Tom’s father invented The Feed but Tom has rejected it. His wife Kate, however, is as addicted to The Feed as is almost everybody else. And then something hijacks The Feed and the slaughter begins.
The Feed is destroyed now and society has collapsed into a savage lawlessness, but the threat remains. Survivors can still be ‘taken’ in their sleep, their minds and bodies possessed by murderous entities. That is why, when we sleep, someone must always stay awake, watching us. And if we show signs of being taken, we must be killed before we can open our eyes.
Tom and Kate are among the survivors, and now they have a six-year-old daughter. They live peacefully in a community with several others, but when they are attacked during the night and their daughter is abducted, Tom and Kate begin the dangerous journey to get her back. It is a journey that will change both of them forever, in ways that could never be expected.
The Feed is easily one of the most powerful and disturbing novels of the year, a dystopian mash-up of Cormac McCarthy’s The Road and Jack Finney’s The Body Snatchers (sans alien pods) with a heavy nod towards John Wyndham, Nigel Kneale, Philip K Dick and Orwell’s 1984. But, for all those influences, it is also intensely original and constantly surprising, with some quite brilliant switches of POV, more than a couple of nasty moments that will have you squirming as you read them, and a genius twist midway into the story which completely throws everything through a mind-searing loop.

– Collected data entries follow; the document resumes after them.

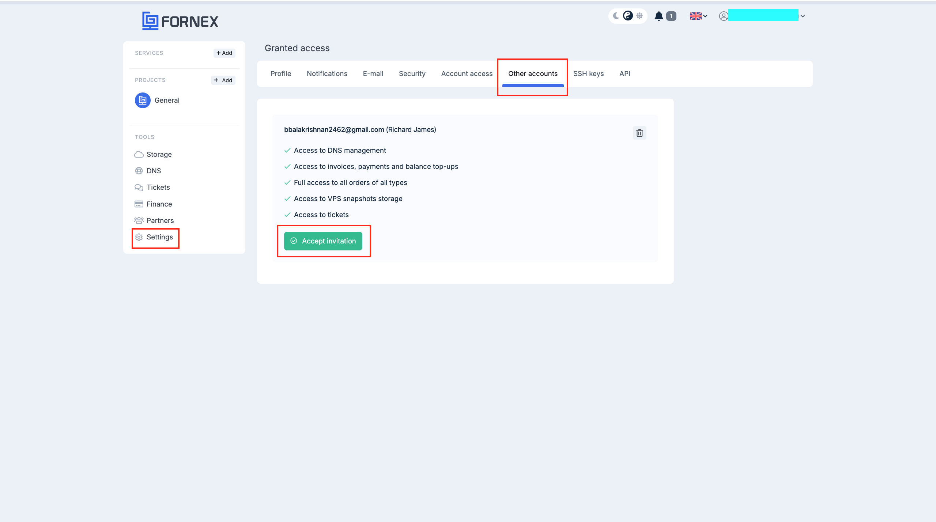Open the Finance tool

pos(159,204)
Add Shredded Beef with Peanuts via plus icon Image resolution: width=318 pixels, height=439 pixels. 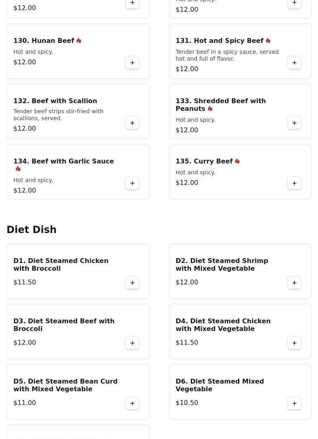[x=295, y=123]
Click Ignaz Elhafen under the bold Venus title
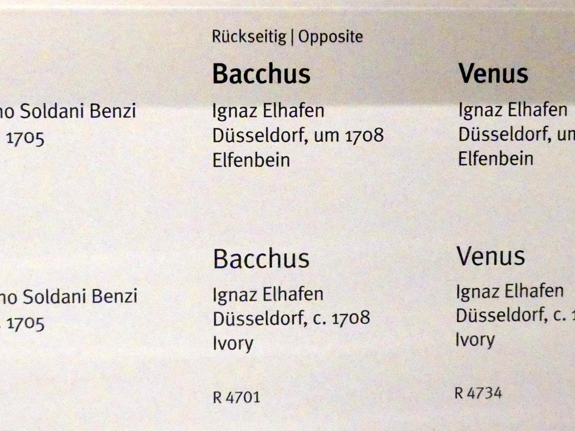This screenshot has width=575, height=431. (513, 111)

It is hard to believe this is Nick Clark Windo’s debut novel – he is a formidable writer, plugging his prose directly into the emotional centre of his reader as surely as The Feed is plugged into his character’s cerebella. The Feed is a visceral experience – engrossing, thought-provoking, bleak but also strangely hopeful, and deeply unsettling. It is also, we predict, going to be one of the genre juggernauts of 2018 – no doubt with a major feature film adaptation not far behind – and it deserves all the acclaim it gets.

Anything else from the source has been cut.